# Records supplied
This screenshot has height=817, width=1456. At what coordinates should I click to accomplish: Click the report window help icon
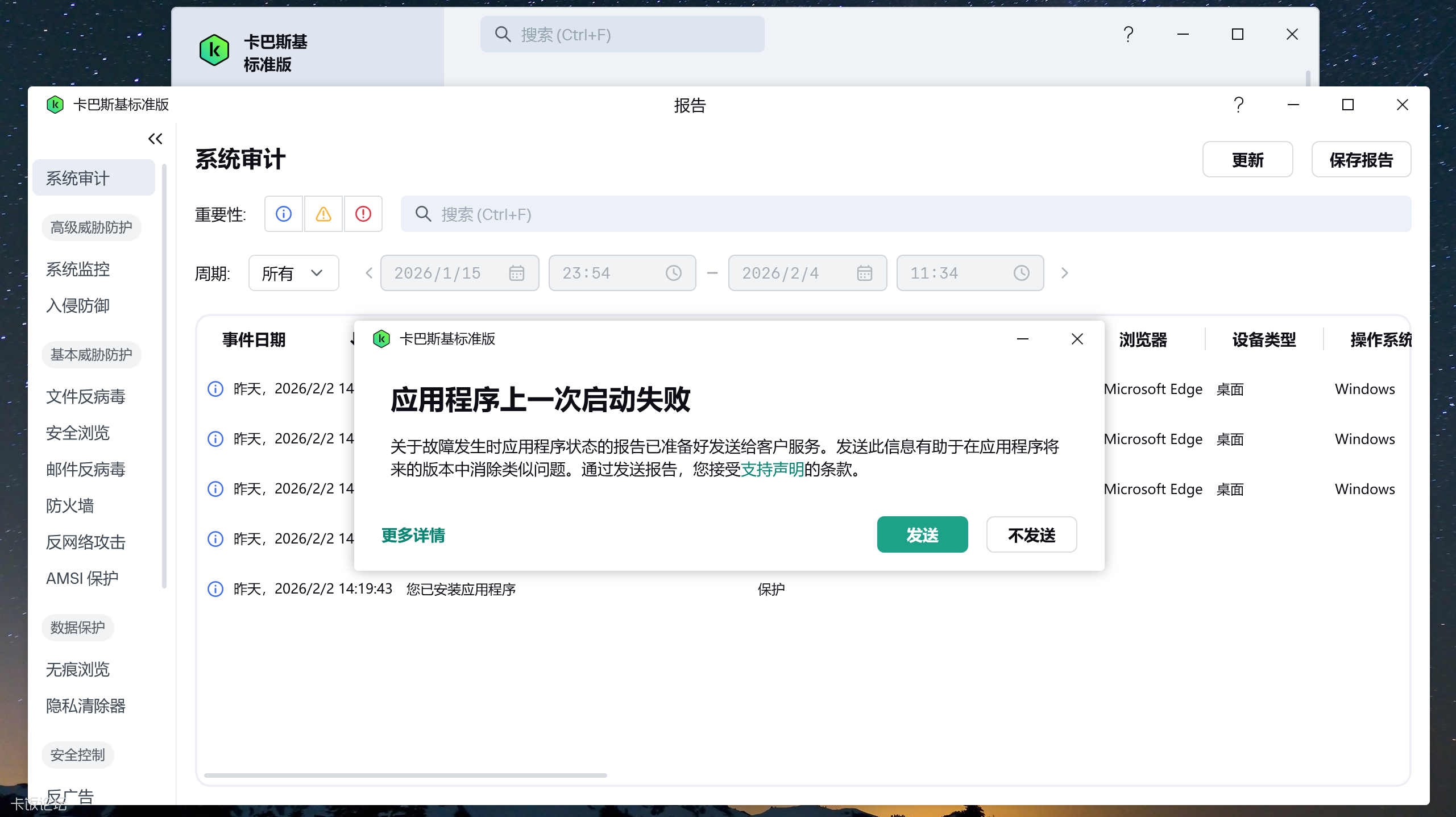(x=1239, y=105)
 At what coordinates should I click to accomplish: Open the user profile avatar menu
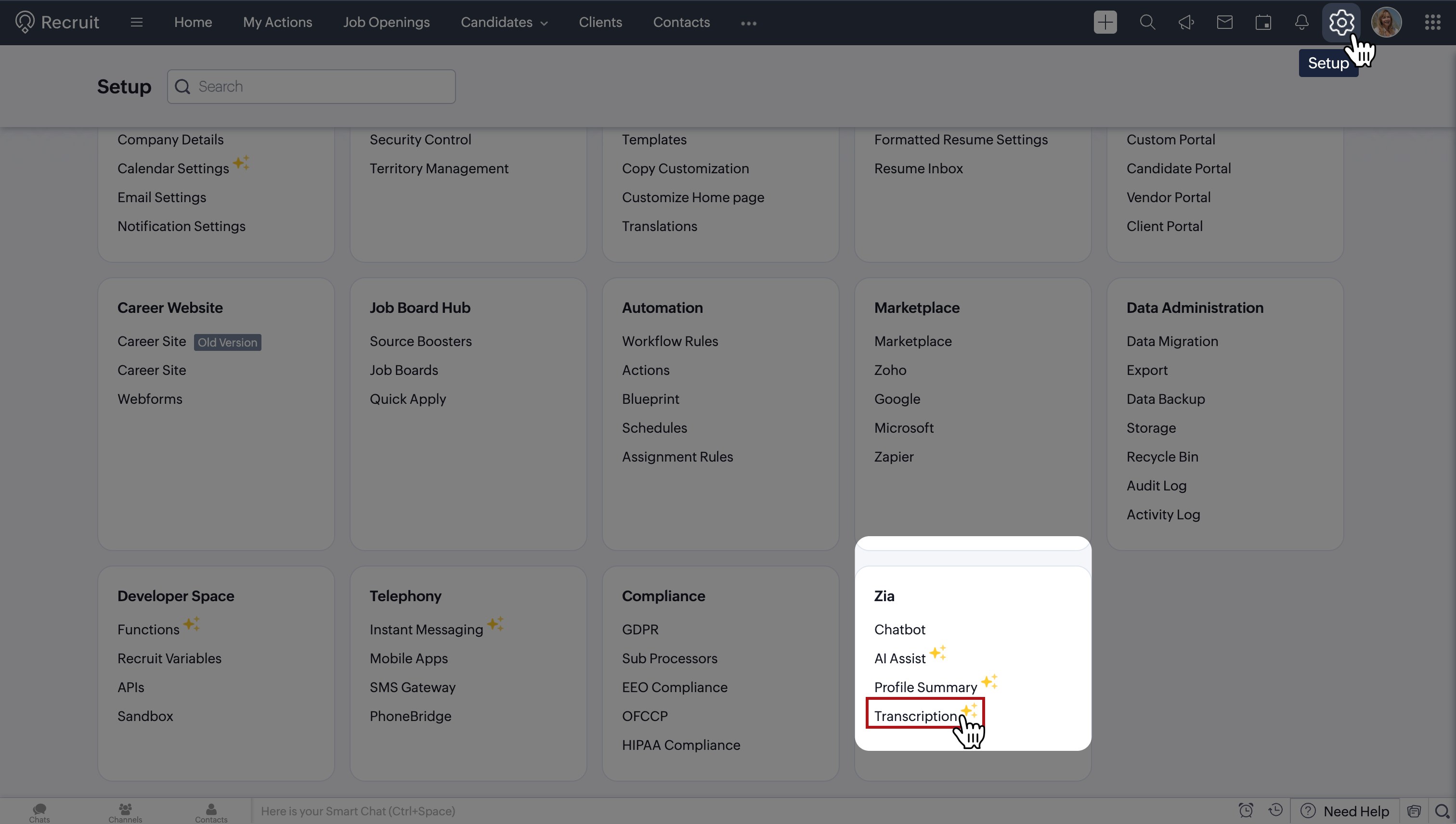pos(1386,23)
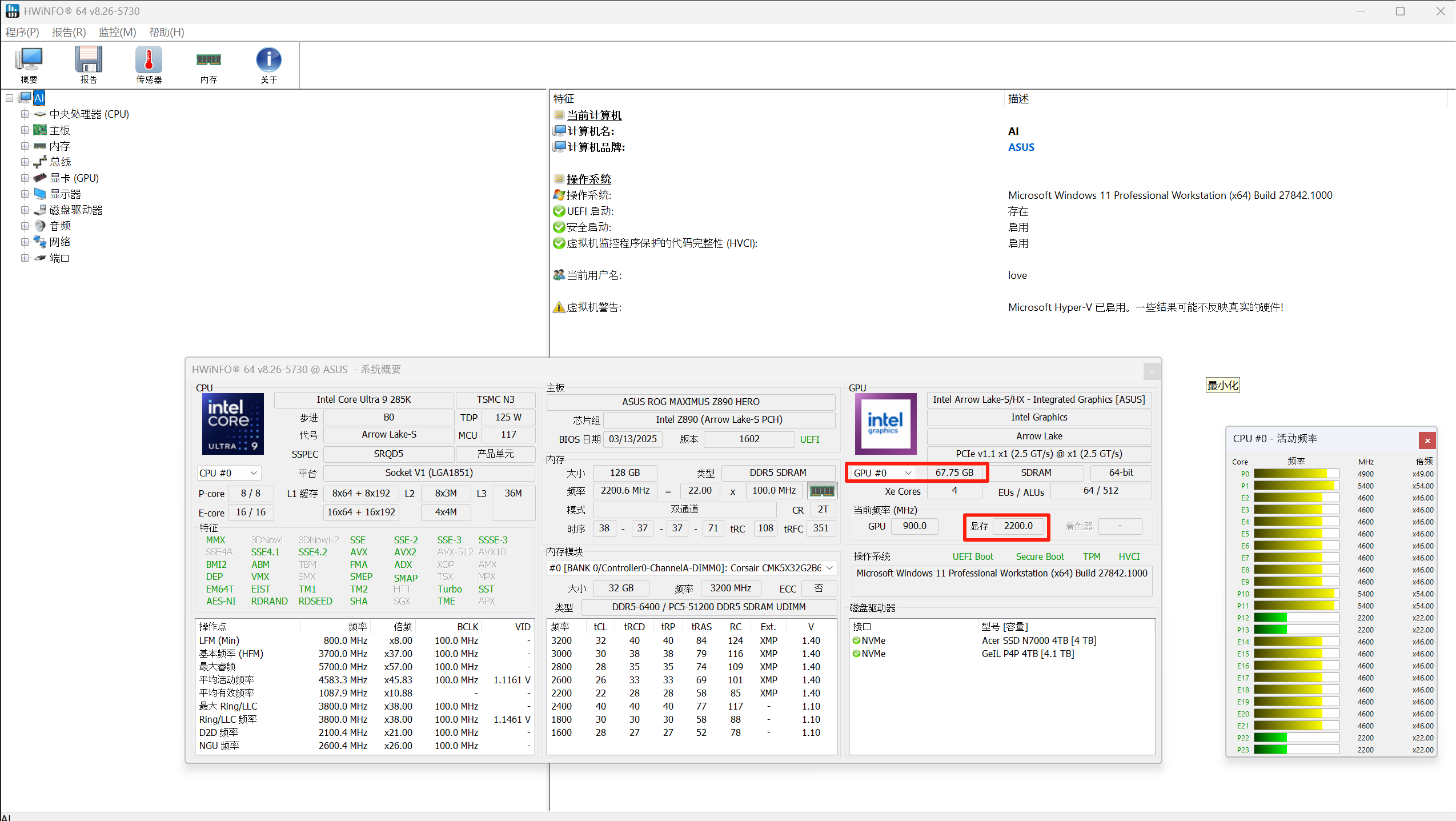Viewport: 1456px width, 821px height.
Task: Collapse the AI root computer node
Action: [x=9, y=98]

# What is required
All entries above should be returned exactly, apart from their pictures.

# Answer to the exercise
This screenshot has height=817, width=1456. At what coordinates should I click to accomplish: Click the report window help icon
(x=1239, y=105)
 At what coordinates should I click to accomplish: Open the user profile avatar menu
pos(1386,23)
Viewport: 1456px width, 821px height.
Task: Collapse the AI root computer node
Action: [x=9, y=98]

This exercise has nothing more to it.